[Cryptography] Security on TRIM for full-disk encrypted SSDs

RB aoz.syn at gmail.com
Thu Apr 21 18:08:25 EDT 2016


On Thu, Apr 21, 2016 at 3:19 PM, Peter Fairbrother <peter at m-o-o-t.org> wrote:
> You think that an attacker knowing how much data you send doesn't affect
> confidentiality?
>
> hmmm, how many files on t'internet are 2798954788 bytes long?

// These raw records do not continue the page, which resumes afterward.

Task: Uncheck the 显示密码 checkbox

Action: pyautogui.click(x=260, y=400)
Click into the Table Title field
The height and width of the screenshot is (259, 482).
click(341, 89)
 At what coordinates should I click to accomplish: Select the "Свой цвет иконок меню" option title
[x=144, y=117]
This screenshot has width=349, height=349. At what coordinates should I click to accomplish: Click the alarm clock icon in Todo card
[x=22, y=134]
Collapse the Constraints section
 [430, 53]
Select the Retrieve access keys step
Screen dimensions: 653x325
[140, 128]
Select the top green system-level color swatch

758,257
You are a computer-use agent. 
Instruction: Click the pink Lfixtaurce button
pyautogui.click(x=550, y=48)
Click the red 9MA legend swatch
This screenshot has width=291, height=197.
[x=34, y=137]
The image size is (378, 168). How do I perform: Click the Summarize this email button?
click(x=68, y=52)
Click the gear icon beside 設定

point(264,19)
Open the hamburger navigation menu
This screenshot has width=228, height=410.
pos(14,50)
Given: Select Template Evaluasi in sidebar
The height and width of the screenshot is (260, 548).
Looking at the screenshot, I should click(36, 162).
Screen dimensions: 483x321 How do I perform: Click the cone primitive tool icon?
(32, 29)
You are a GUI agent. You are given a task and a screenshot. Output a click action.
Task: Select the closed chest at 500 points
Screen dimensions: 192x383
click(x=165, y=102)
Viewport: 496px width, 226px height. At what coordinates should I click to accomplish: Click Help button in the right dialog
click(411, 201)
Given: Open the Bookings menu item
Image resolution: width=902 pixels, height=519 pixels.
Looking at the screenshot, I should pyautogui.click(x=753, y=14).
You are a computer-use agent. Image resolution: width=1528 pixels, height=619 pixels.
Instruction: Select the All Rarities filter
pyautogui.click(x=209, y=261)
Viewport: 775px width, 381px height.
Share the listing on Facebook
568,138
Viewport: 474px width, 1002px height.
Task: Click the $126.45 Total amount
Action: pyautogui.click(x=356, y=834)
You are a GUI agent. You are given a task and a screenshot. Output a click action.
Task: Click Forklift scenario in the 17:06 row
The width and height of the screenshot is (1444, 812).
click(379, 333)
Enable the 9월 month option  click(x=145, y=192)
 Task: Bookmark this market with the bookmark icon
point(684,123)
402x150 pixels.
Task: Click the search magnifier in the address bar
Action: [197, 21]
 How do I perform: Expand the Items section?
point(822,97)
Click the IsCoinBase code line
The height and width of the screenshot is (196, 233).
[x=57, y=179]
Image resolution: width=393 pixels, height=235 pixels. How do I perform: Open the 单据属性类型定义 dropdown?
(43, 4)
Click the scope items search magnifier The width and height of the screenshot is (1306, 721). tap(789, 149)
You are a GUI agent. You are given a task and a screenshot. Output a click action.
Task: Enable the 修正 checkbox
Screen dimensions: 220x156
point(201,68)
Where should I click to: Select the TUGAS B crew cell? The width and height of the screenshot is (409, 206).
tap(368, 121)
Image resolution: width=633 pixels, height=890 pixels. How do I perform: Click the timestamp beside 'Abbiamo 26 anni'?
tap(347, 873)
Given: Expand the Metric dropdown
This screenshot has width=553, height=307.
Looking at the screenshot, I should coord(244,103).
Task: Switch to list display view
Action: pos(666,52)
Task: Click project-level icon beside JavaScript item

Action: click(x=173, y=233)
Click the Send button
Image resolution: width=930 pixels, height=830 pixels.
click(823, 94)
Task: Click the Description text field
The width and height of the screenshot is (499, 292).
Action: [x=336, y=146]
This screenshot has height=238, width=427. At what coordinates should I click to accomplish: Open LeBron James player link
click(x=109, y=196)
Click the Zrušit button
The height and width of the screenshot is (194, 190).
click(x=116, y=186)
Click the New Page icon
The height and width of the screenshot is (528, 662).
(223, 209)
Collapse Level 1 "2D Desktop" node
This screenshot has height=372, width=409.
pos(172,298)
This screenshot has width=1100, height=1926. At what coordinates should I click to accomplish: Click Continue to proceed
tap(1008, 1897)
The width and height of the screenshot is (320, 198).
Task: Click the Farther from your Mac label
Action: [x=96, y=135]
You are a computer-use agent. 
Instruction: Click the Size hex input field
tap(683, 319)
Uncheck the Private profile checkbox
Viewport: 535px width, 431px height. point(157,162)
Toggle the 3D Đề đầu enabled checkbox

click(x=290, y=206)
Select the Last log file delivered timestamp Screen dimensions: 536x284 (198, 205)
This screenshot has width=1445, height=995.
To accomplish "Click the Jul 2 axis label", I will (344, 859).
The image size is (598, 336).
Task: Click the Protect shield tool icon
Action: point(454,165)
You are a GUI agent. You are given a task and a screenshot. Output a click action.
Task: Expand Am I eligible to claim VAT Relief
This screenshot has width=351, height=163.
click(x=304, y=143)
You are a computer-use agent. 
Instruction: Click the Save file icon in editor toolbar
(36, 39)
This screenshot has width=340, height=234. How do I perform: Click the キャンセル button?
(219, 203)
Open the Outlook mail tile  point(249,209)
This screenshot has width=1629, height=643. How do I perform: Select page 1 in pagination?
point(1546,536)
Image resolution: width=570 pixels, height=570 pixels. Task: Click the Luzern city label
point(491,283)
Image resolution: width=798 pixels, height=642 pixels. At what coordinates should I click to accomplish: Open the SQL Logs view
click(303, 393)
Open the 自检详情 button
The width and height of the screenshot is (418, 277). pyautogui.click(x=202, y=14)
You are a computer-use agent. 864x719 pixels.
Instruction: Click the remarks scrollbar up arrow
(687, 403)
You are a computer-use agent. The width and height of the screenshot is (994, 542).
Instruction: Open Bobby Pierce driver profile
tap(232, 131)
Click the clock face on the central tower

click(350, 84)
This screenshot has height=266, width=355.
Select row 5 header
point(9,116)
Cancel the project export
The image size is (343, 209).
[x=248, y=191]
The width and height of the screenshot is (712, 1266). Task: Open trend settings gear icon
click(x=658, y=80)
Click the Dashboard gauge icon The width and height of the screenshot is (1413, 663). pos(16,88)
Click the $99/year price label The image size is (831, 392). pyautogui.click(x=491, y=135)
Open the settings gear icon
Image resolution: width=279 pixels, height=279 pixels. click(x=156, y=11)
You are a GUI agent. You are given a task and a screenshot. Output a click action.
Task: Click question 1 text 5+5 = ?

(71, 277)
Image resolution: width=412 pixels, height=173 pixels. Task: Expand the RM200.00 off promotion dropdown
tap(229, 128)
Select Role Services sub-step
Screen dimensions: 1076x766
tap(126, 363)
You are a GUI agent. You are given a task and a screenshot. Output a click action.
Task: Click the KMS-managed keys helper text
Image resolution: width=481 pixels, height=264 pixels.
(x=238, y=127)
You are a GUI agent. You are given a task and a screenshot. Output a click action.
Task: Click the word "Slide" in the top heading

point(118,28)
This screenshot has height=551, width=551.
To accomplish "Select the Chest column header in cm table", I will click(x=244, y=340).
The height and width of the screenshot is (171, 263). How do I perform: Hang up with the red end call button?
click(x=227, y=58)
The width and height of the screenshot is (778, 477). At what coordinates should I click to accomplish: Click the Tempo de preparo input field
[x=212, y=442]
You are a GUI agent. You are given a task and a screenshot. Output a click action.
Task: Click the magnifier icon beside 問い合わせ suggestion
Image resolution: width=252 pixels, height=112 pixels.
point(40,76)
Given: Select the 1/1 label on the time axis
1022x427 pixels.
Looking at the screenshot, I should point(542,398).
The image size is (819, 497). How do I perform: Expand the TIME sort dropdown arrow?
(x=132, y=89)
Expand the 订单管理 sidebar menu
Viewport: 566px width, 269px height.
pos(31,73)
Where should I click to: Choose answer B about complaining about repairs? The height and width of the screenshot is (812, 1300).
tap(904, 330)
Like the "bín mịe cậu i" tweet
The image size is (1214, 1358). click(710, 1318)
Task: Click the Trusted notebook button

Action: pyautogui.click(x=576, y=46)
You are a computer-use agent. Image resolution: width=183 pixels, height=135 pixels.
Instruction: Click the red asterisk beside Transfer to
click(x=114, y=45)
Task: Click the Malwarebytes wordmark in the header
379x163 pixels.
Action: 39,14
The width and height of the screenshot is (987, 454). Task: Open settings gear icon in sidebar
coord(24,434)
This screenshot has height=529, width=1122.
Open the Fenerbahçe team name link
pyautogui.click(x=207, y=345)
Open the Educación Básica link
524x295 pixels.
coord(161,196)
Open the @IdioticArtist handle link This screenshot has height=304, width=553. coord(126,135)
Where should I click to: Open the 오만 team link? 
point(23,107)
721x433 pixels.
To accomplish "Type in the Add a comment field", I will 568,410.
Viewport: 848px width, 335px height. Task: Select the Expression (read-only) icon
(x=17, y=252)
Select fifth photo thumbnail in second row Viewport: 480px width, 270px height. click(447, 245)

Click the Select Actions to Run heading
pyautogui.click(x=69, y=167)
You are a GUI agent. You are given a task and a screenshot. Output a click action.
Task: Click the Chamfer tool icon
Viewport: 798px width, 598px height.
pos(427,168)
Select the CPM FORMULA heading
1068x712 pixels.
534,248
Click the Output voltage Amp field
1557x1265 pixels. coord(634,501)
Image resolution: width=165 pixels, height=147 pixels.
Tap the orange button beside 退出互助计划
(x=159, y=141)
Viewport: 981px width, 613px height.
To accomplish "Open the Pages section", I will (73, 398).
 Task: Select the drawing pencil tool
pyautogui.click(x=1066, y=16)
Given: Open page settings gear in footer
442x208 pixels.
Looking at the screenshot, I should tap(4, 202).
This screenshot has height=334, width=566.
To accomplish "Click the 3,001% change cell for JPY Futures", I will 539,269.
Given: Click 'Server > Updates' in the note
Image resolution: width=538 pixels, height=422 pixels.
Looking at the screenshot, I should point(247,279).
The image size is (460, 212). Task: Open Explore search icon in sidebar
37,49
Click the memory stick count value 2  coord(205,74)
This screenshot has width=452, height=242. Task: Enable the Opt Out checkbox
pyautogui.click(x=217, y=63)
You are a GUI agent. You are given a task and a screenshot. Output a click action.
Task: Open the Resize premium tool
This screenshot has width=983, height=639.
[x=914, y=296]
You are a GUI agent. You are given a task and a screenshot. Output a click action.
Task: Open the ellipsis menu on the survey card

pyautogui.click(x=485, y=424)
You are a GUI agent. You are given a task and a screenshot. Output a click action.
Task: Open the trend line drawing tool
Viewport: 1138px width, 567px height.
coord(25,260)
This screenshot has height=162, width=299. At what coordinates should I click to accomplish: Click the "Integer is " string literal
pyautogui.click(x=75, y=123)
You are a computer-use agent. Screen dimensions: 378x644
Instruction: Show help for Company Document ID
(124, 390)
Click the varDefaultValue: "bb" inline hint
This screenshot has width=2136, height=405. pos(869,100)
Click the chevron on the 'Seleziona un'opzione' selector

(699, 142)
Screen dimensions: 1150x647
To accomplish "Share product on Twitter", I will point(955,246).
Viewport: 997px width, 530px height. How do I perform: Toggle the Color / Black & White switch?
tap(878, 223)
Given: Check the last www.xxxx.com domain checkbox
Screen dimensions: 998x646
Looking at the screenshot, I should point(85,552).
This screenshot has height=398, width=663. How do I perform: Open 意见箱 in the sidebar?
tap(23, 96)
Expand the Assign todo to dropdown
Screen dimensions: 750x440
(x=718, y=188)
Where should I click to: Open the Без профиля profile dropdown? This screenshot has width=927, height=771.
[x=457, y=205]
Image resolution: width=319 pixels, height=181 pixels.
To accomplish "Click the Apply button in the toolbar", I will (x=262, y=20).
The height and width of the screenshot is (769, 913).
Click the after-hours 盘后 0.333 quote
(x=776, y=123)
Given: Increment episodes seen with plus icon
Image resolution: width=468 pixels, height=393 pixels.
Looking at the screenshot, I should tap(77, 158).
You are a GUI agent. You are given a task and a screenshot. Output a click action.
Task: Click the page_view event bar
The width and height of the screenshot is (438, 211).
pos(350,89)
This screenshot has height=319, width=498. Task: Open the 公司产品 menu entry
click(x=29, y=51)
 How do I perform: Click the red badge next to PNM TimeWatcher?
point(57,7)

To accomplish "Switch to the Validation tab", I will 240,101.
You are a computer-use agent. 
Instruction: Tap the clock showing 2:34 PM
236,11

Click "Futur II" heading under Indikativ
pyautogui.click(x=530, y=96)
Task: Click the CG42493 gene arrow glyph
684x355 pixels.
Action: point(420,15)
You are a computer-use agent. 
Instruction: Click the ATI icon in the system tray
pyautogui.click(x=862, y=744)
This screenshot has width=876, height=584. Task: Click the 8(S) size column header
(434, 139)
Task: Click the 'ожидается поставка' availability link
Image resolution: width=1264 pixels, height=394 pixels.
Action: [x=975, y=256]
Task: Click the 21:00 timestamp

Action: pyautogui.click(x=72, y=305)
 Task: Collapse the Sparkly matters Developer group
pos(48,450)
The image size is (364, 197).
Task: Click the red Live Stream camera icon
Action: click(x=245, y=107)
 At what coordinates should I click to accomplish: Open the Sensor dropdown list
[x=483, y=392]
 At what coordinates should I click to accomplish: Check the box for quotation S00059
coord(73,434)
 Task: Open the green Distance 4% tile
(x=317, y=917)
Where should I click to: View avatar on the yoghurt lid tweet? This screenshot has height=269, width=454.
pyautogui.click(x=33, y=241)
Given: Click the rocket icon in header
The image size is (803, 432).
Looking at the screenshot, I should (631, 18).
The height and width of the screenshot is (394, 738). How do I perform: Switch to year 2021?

You're right - that matters, but only for specific threat models,
particularly those involving transmission of illicit material.
Returning to the problem at hand - that of allowing one's opponent to
know one's net drive allocation by enabling TRIM under encryption -
the answer remains "it may matter".  If you're storing a known
quantity of illicit material in a way that could be separated from the
rest of the noise on your system, then yes - enabling TRIM is probably
dangerous.

For the rest of us that simply wish to prevent data loss or
modification in the event of a lost or stolen system or drive and lack
illicit material?  TRIM can be a great disk-longevity option that does
not affect our threat model.

You have to know what you're defending and what you're defending it
against.  Because they have customers with varying threat models, FDE
developers have historically tended toward the conservative extreme
and are just now offering exceptions to that.  For the average user,
however, the performance and operational load of that extreme may
outweigh actual concerns.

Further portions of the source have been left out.